Recast every line of the items below as a numbered list, omitting any blank lines.

==============================

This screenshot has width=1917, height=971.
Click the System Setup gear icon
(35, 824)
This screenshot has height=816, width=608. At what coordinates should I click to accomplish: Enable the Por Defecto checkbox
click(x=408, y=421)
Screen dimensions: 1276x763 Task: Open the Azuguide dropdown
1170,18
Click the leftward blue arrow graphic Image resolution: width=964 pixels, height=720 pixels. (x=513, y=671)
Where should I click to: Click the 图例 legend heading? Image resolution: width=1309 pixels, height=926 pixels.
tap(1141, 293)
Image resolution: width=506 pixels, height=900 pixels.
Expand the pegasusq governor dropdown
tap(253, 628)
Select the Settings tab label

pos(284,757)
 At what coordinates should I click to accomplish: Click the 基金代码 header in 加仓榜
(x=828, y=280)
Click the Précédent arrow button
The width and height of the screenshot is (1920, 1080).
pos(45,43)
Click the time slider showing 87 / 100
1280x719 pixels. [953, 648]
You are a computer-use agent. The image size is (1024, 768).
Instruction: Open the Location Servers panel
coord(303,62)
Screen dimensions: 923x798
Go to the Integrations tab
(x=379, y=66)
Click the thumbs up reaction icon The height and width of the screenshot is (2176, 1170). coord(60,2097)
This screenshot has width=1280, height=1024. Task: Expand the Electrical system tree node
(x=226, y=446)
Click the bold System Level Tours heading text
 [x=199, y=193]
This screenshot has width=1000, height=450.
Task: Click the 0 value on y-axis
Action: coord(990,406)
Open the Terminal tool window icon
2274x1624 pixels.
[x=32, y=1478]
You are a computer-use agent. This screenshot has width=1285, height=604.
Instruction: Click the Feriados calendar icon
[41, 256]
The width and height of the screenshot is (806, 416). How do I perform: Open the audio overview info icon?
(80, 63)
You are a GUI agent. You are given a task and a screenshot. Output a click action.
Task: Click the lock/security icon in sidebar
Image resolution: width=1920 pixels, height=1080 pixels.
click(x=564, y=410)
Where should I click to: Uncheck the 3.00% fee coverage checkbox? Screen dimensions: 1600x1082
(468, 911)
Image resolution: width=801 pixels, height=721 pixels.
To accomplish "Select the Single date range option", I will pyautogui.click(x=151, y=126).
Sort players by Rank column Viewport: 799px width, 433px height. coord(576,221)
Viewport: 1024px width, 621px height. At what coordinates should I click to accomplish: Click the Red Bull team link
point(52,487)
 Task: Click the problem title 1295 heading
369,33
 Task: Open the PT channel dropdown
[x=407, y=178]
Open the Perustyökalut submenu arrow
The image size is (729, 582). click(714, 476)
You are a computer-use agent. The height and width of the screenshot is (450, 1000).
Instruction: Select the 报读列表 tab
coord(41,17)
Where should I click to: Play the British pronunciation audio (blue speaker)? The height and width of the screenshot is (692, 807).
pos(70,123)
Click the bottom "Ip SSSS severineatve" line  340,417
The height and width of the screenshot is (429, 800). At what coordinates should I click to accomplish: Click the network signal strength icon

==============================

Output for this task ->
1. This screenshot has width=1917, height=971.
2. Click the System Setup gear icon
3. (35, 824)
4. This screenshot has height=816, width=608. At what coordinates should I click to accomplish: Enable the Por Defecto checkbox
5. click(x=408, y=421)
6. Screen dimensions: 1276x763 Task: Open the Azuguide dropdown
7. 1170,18
8. Click the leftward blue arrow graphic Image resolution: width=964 pixels, height=720 pixels. (x=513, y=671)
9. Where should I click to: Click the 图例 legend heading? Image resolution: width=1309 pixels, height=926 pixels.
10. tap(1141, 293)
11. Image resolution: width=506 pixels, height=900 pixels.
12. Expand the pegasusq governor dropdown
13. tap(253, 628)
14. Select the Settings tab label
15. pos(284,757)
16.  At what coordinates should I click to accomplish: Click the 基金代码 header in 加仓榜
17. (x=828, y=280)
18. Click the Précédent arrow button
19. The width and height of the screenshot is (1920, 1080).
20. pos(45,43)
21. Click the time slider showing 87 / 100
22. 1280x719 pixels. [953, 648]
23. You are a computer-use agent. The image size is (1024, 768).
24. Instruction: Open the Location Servers panel
25. coord(303,62)
26. Screen dimensions: 923x798
27. Go to the Integrations tab
28. (x=379, y=66)
29. Click the thumbs up reaction icon The height and width of the screenshot is (2176, 1170). coord(60,2097)
30. This screenshot has width=1280, height=1024. Task: Expand the Electrical system tree node
31. (x=226, y=446)
32. Click the bold System Level Tours heading text
33.  [x=199, y=193]
34. This screenshot has width=1000, height=450.
35. Task: Click the 0 value on y-axis
36. Action: coord(990,406)
37. Open the Terminal tool window icon
38. 2274x1624 pixels.
39. [x=32, y=1478]
40. You are a computer-use agent. This screenshot has width=1285, height=604.
41. Instruction: Click the Feriados calendar icon
42. [41, 256]
43. The width and height of the screenshot is (806, 416). How do I perform: Open the audio overview info icon?
44. (80, 63)
45. You are a GUI agent. You are given a task and a screenshot. Output a click action.
46. Task: Click the lock/security icon in sidebar
47. Image resolution: width=1920 pixels, height=1080 pixels.
48. click(x=564, y=410)
49. Where should I click to: Uncheck the 3.00% fee coverage checkbox? Screen dimensions: 1600x1082
50. (468, 911)
51. Image resolution: width=801 pixels, height=721 pixels.
52. To accomplish "Select the Single date range option", I will pyautogui.click(x=151, y=126).
53. Sort players by Rank column Viewport: 799px width, 433px height. coord(576,221)
54. Viewport: 1024px width, 621px height. At what coordinates should I click to accomplish: Click the Red Bull team link
55. point(52,487)
56.  Task: Click the problem title 1295 heading
57. 369,33
58.  Task: Open the PT channel dropdown
59. [x=407, y=178]
60. Open the Perustyökalut submenu arrow
61. The image size is (729, 582). click(714, 476)
62. You are a computer-use agent. The height and width of the screenshot is (450, 1000).
63. Instruction: Select the 报读列表 tab
64. coord(41,17)
65. Where should I click to: Play the British pronunciation audio (blue speaker)? The height and width of the screenshot is (692, 807).
66. pos(70,123)
67. Click the bottom "Ip SSSS severineatve" line  340,417
68. The height and width of the screenshot is (429, 800). At what coordinates should I click to accomplish: Click the network signal strength icon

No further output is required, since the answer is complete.